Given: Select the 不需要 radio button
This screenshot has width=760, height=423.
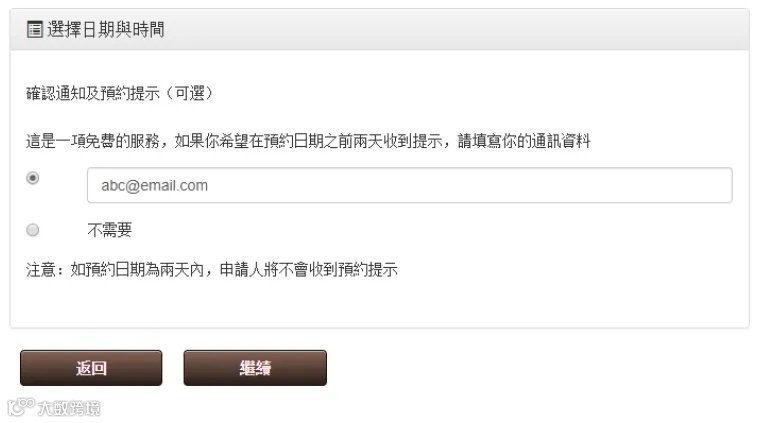Looking at the screenshot, I should pyautogui.click(x=32, y=230).
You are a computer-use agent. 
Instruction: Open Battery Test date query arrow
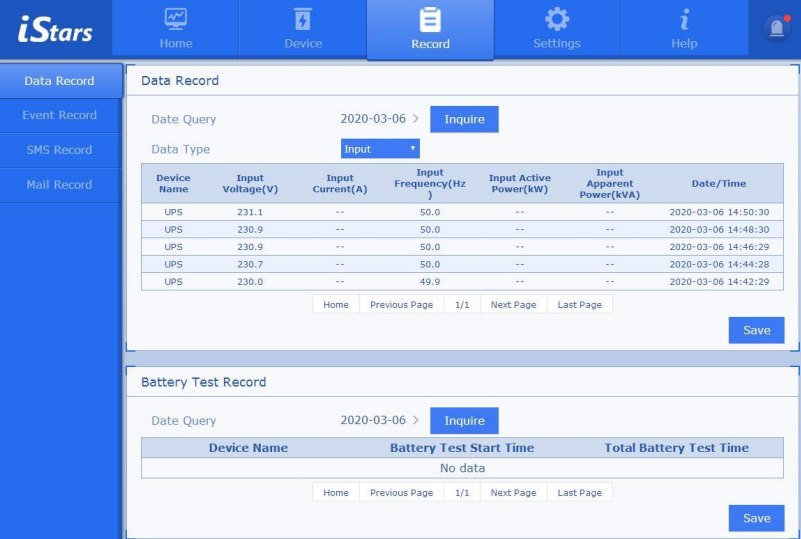pos(416,421)

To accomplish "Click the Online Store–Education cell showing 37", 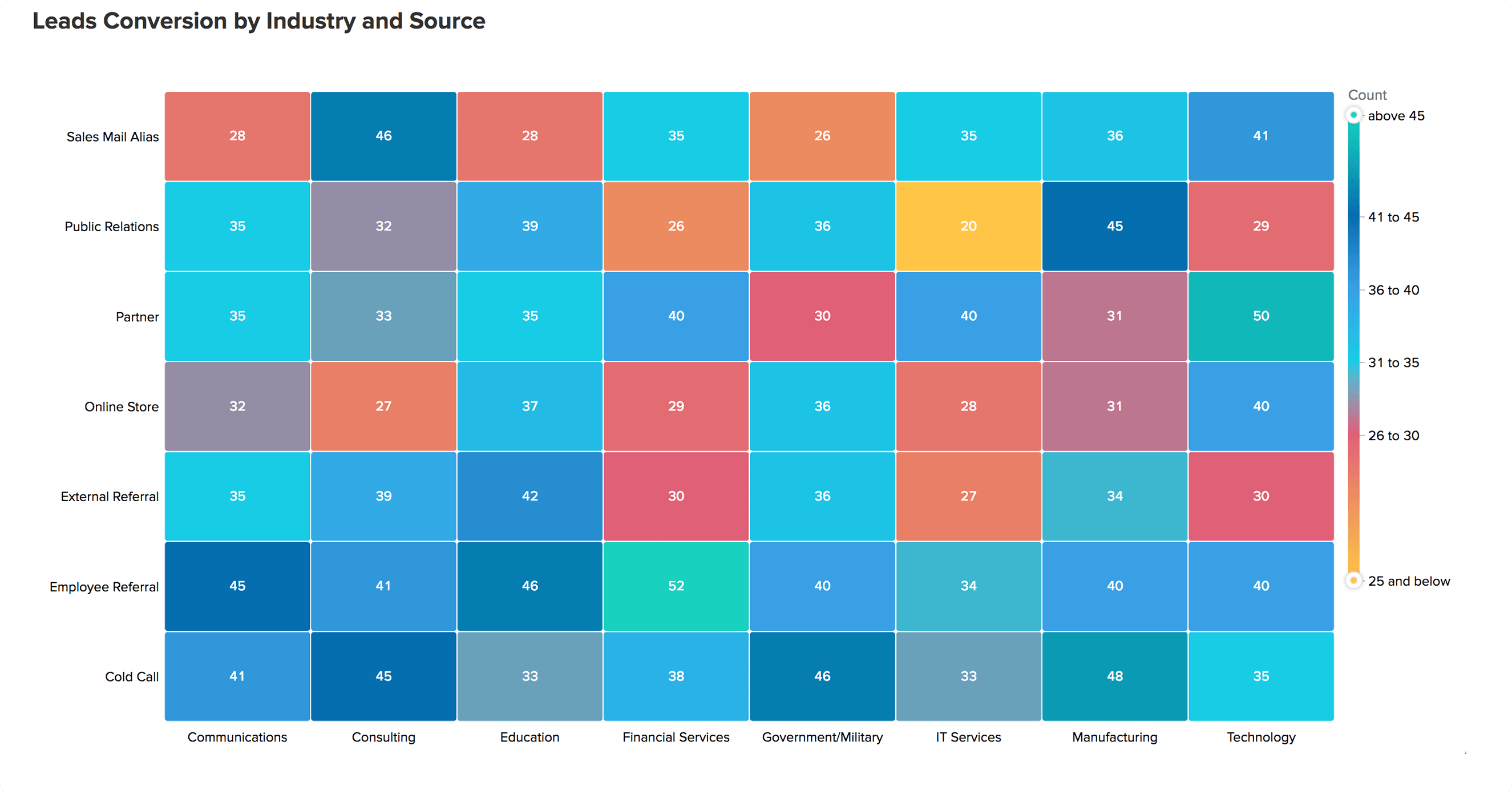I will [x=529, y=406].
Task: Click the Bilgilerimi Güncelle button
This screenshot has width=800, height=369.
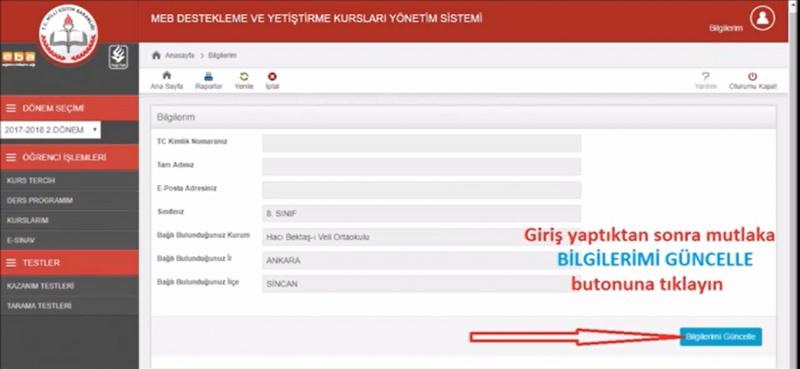Action: (x=720, y=337)
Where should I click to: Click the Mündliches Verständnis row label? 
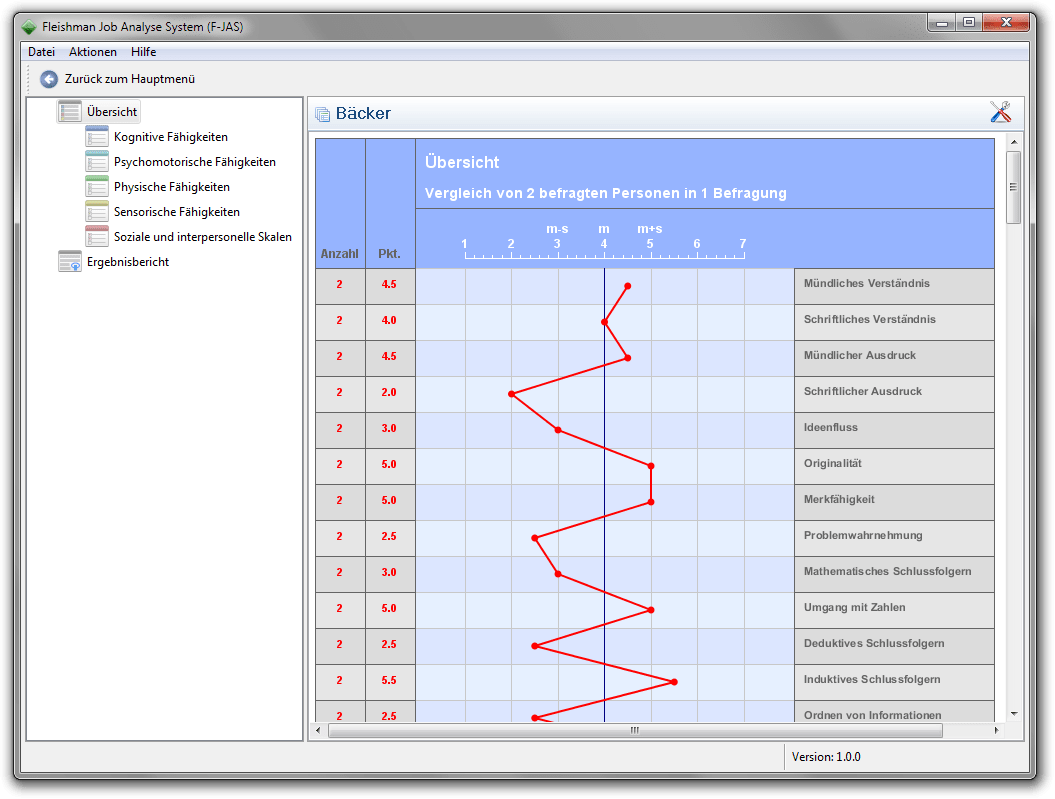click(869, 284)
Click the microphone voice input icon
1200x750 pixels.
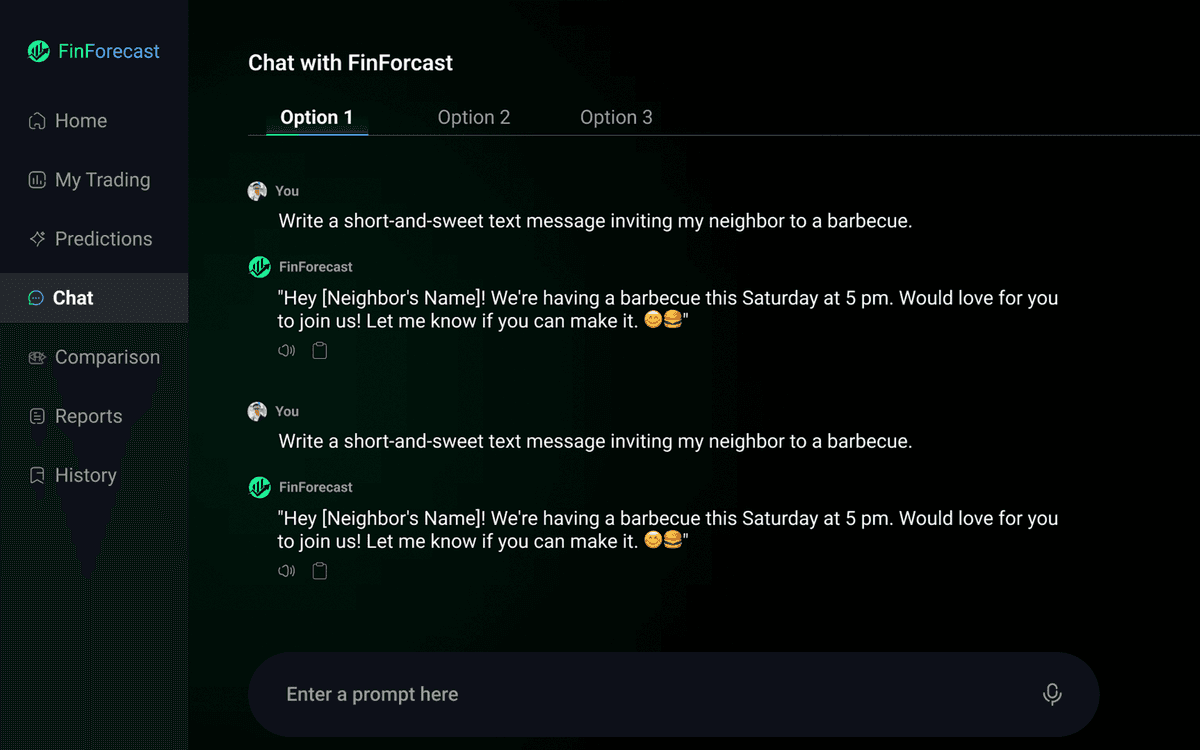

· · · ·

WORK TO BE COMPLETED » In the entries above, find each line that includes the string "button" and copy it.

EXERCISE OUTPUT »
Given: Select the 不需要 radio button
Task: Click the Bilgilerimi Güncelle button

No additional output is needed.